**Exercise brief:** Report each line in the listing below that contains the word "Open", copying every such line in full.

[START OF Provided data]

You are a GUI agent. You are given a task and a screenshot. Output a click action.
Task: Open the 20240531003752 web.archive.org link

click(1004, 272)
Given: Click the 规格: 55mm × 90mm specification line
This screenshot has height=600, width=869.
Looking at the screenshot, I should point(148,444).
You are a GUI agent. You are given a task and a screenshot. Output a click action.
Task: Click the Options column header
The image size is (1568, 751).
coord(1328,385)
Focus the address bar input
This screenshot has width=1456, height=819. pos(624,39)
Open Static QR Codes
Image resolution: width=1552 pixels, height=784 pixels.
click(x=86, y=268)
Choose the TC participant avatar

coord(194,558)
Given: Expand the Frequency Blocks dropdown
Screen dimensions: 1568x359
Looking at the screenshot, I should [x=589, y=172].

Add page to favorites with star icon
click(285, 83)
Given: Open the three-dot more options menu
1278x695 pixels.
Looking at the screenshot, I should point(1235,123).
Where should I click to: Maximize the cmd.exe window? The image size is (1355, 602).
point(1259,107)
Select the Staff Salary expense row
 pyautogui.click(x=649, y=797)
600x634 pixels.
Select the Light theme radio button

[END OF Provided data]

**The answer:**
Task: Open the 20240531003752 web.archive.org link
Open Static QR Codes
Given: Open the three-dot more options menu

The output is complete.